◆ Set task ◆
Output the material from the line containing "Select the Product Features heading" through the line containing "click(x=62, y=129)", character for character, without the pictures.

◆ Material for the task ◆

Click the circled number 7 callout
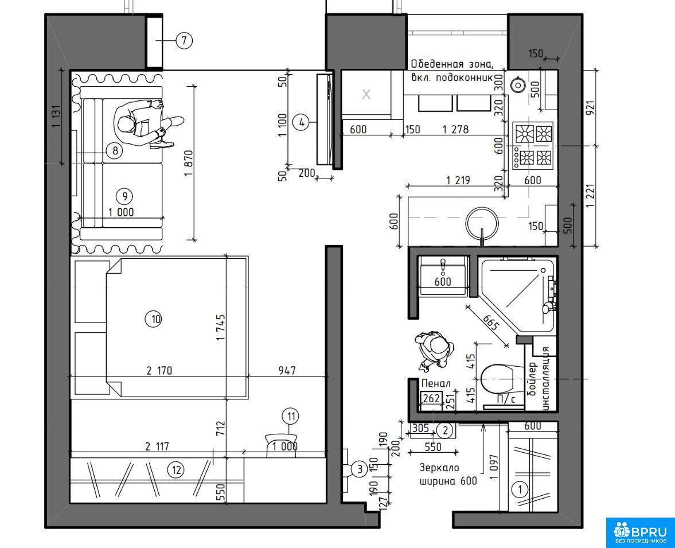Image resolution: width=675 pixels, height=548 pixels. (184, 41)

==

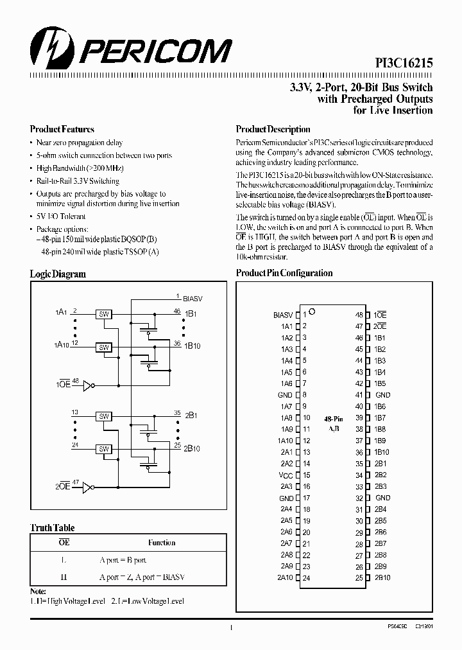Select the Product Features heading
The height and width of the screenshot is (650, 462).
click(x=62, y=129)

◆ Complete answer ◆
Select the Product Features heading
The height and width of the screenshot is (650, 462).
click(x=62, y=129)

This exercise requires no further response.